__Задание 1__.
Согласуются ли с отрывком о прозе и документалистике утверждения (а) тип повествования назван в нем вопросом моды; (б) вымысел назван уместным для самых страшных вещей; (в) «Блокадная книга» приведена как пример художественной прозы? На каждое ответьте «да» или «нет», точно процитировав решающие слова отрывка.
__Задание 2__.
Продолжите отрывок о прозе и документалистике, начав сразу после его последней фразы.

═══ Отрывок текста

Но тип повествования – это вопрос моды: то носят брюки широкие, то узкие. Глаз устает от однообразия, хочет новизны. А новизна может быть и в форме подачи материала, и в открытии новой темы (пойди попробуй!), но главным образом в проникновении в новые области.
– Но есть области, куда прозе лучше не соваться, – с ними может справиться только документалистика. А вымысел для таких страшных вещей – это оскорбительно. Ну, как «Блокадная книга» Адамовича и Гранина: она физически не могла быть художественной.

══════
═══ Записи данных

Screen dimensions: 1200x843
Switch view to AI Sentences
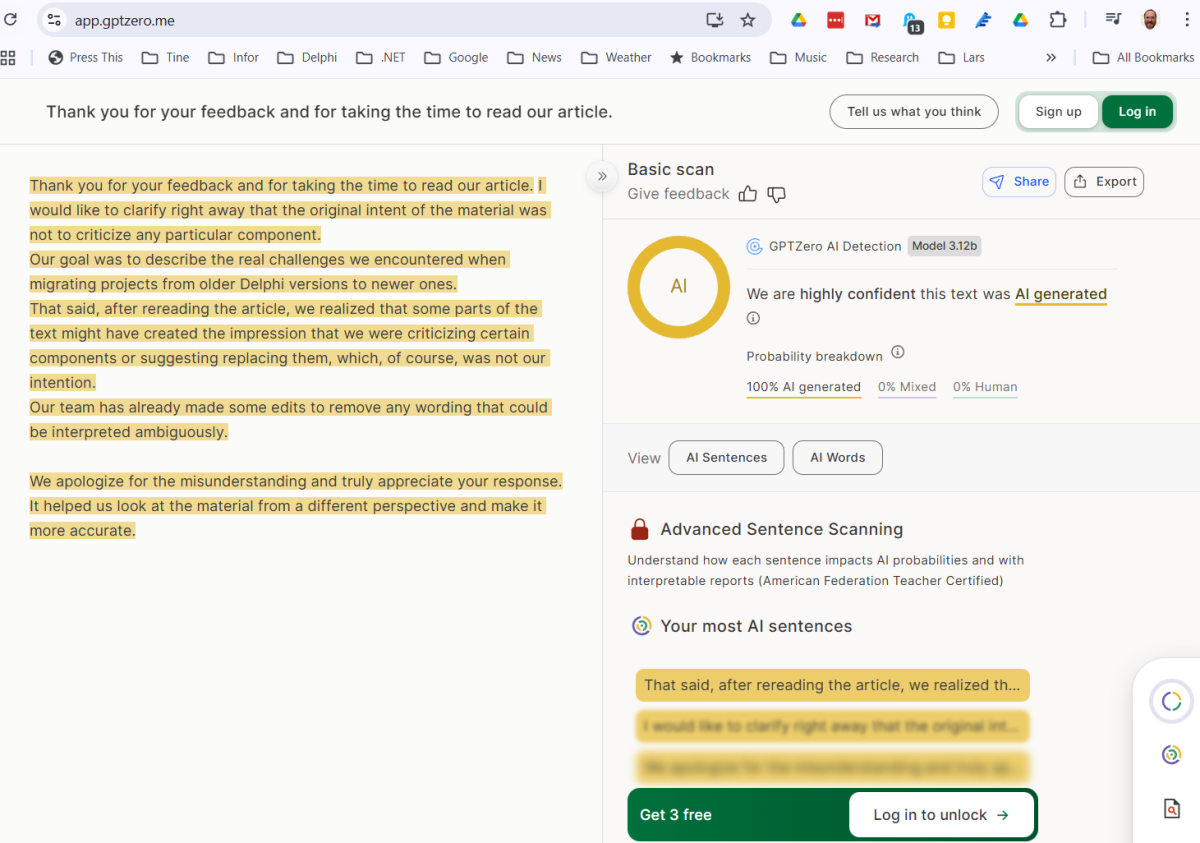point(726,457)
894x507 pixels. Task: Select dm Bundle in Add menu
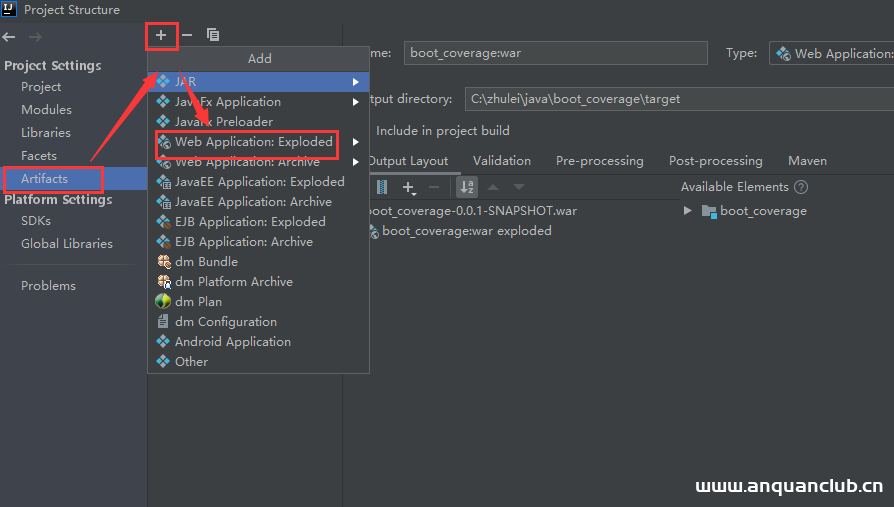(x=206, y=262)
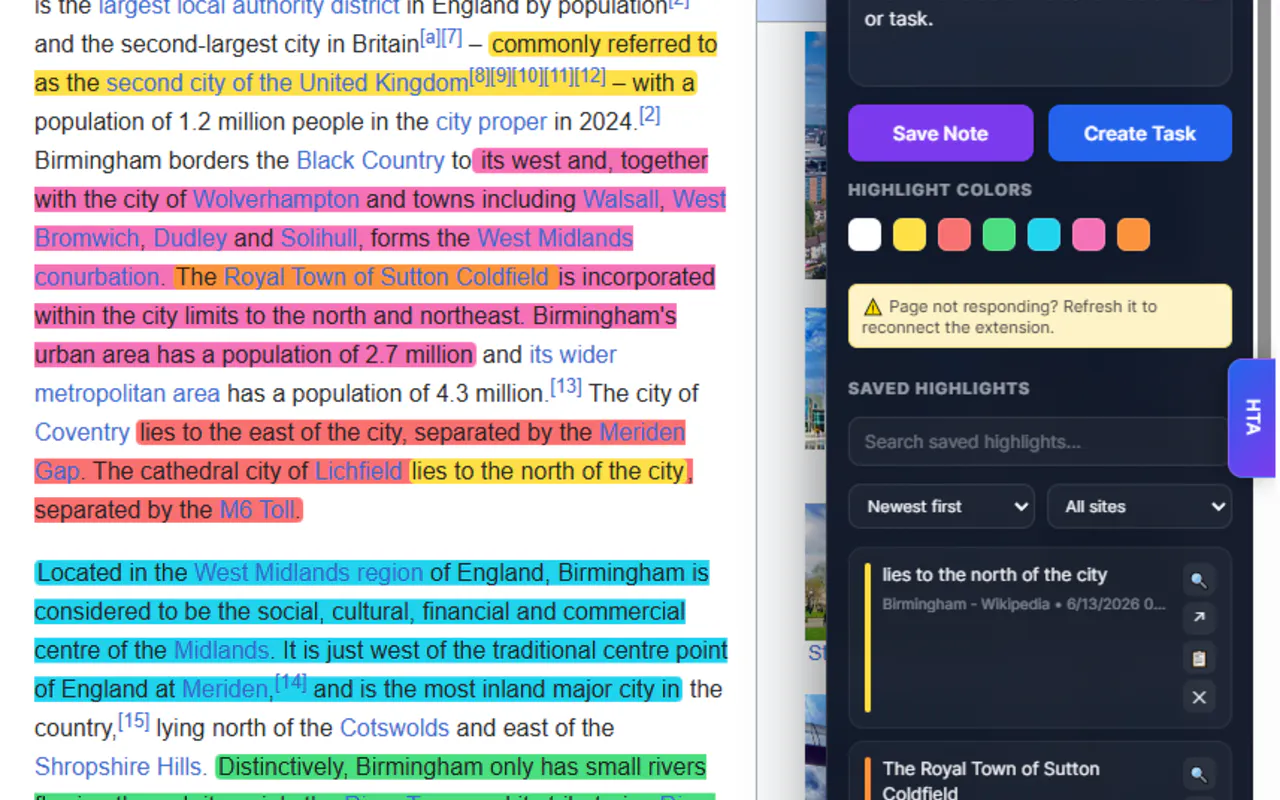This screenshot has height=800, width=1280.
Task: Click the Save Note button
Action: point(940,133)
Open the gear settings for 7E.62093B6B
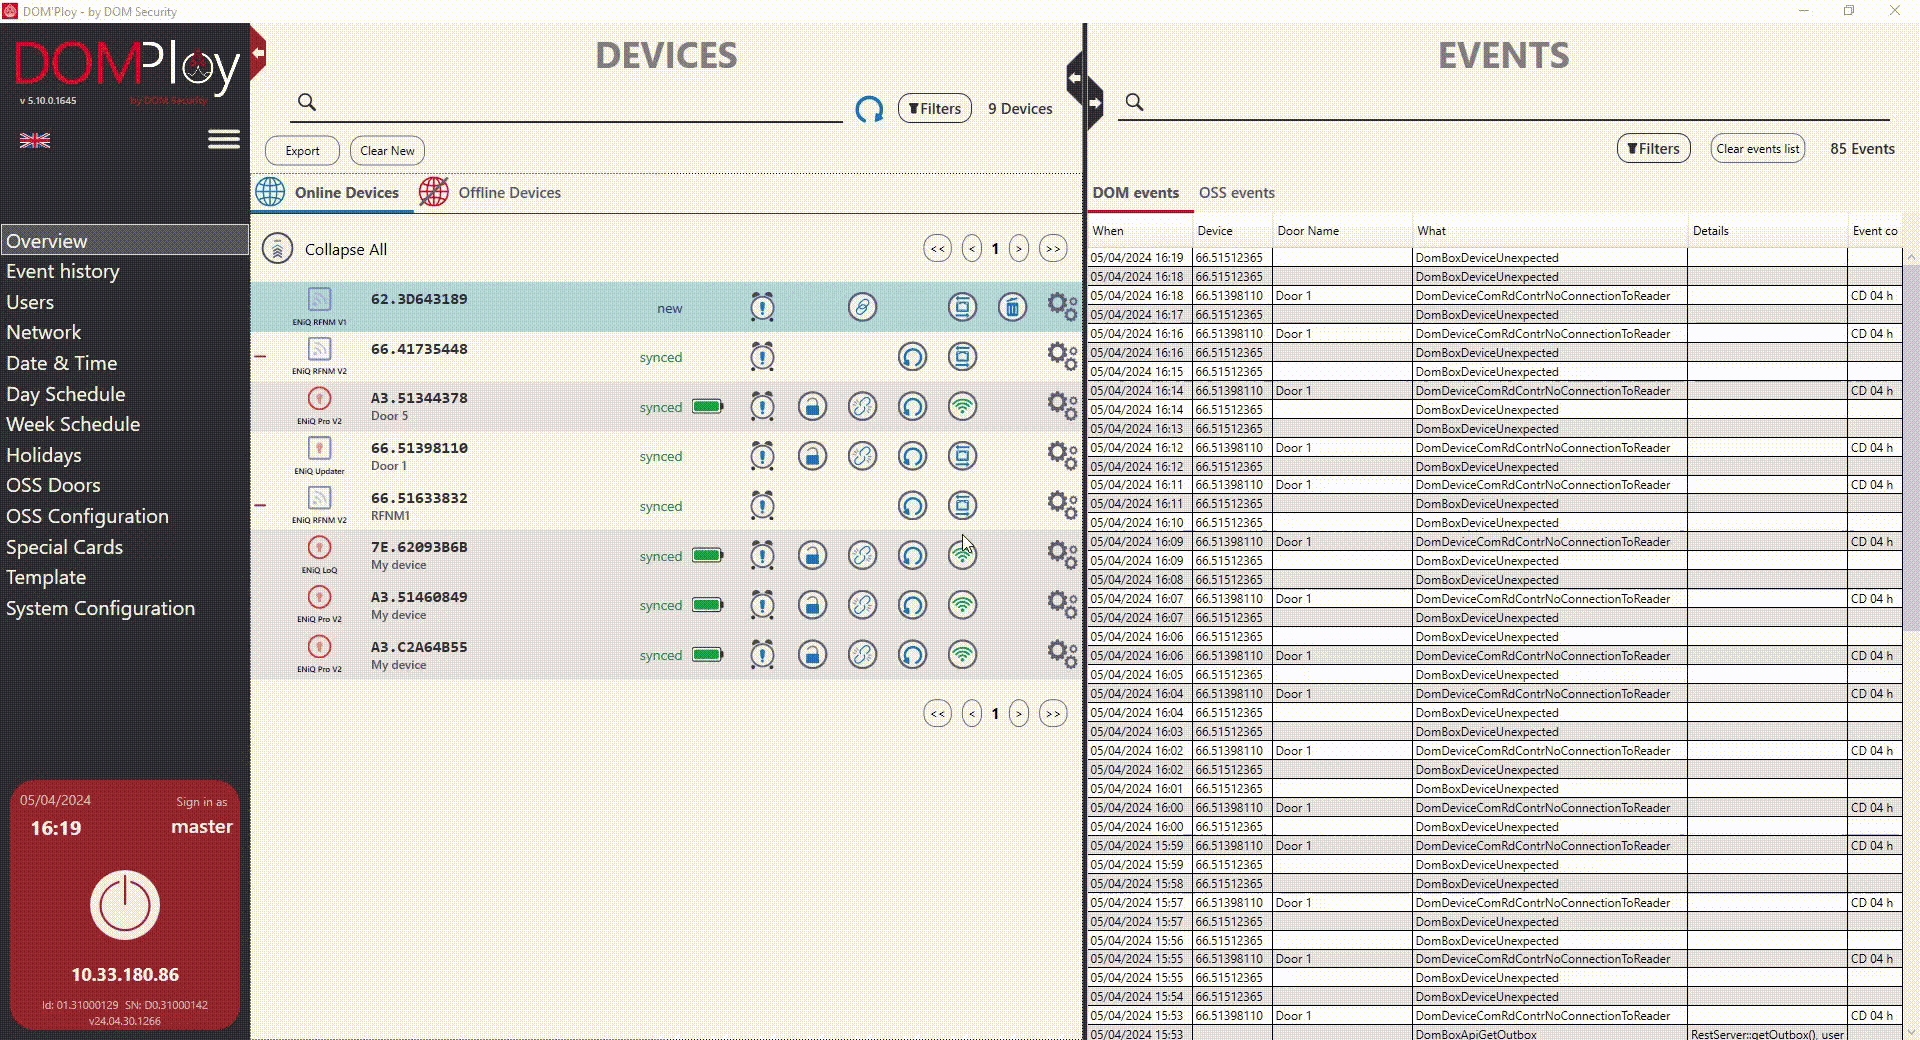1920x1040 pixels. tap(1062, 554)
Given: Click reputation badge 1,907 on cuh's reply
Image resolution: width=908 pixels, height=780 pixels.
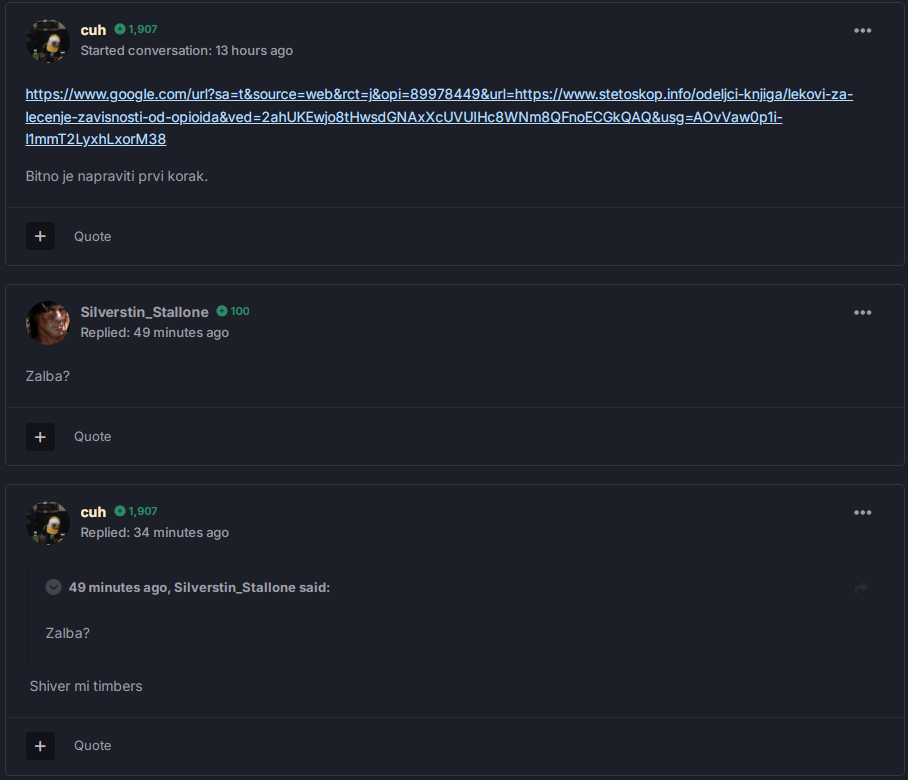Looking at the screenshot, I should [x=136, y=511].
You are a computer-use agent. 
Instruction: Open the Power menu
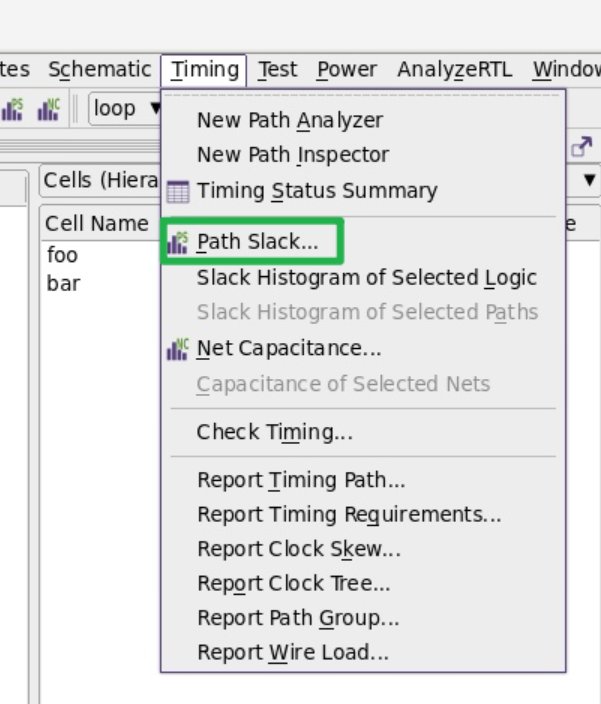347,70
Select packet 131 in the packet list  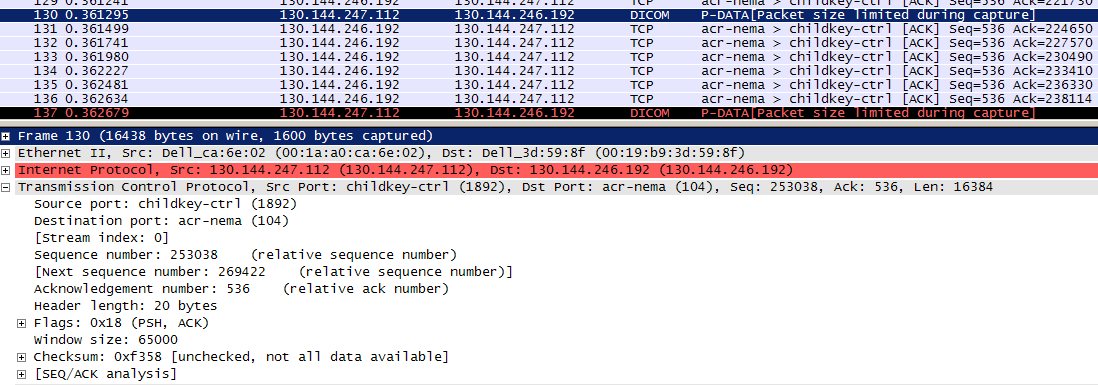(x=549, y=29)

══════

__Ваш ответ 1__.
(а) Да: «Но тип повествования – это вопрос моды».
(б) Нет: «А вымысел для таких страшных вещей – это оскорбительно».
(в) Нет: «она физически не могла быть художественной».

__Ваш ответ 2__.
– Да, конечно, именно это я имела в виду, когда говорила о пограничной литературе. В мире существует некоторое количество безусловно гениальных книг. Достаточное. Я не хочу сказать, что культура кончается и вся осталась за нашей спиной. Но есть великие недосягаемые образцы, и выше не прыгнешь. Поляна в большой мере съедена. Вот с фантастикой какая чудесная история произошла – она блистательно началась, по моим понятиям, с Герберта Уэллса, ну, пусть с Жюля Верна, ладно. Взлетела до потрясающих высот Рэя Брэдбери, Шелтона, Станислава Лема и многих других гениальных… А потом начался такой суперпрогресс, что реальность фантастику в некотором смысле обогнала, и вся она сдулась, остались одни войны, «Звездные войны». И тут начинается прекраснейшая научно-популярная литература, мемуаристика, новый жанр «народной книги» – на наших глазах. У меня не было никакой установки «на документ». Меня туда поволокло со страшной силой. Я не сопротивляюсь.
«Ходорковский меня многому научил»
– Два издания с весьма символичными названиями – «Литературная газета» и «Культура», призванные по идее быть дискуссионными площадками для писательского сообщества – захвачены людьми откровенно бескультурными и антилитературными. Можно ли мириться с таким положением дел и как мы это допустили?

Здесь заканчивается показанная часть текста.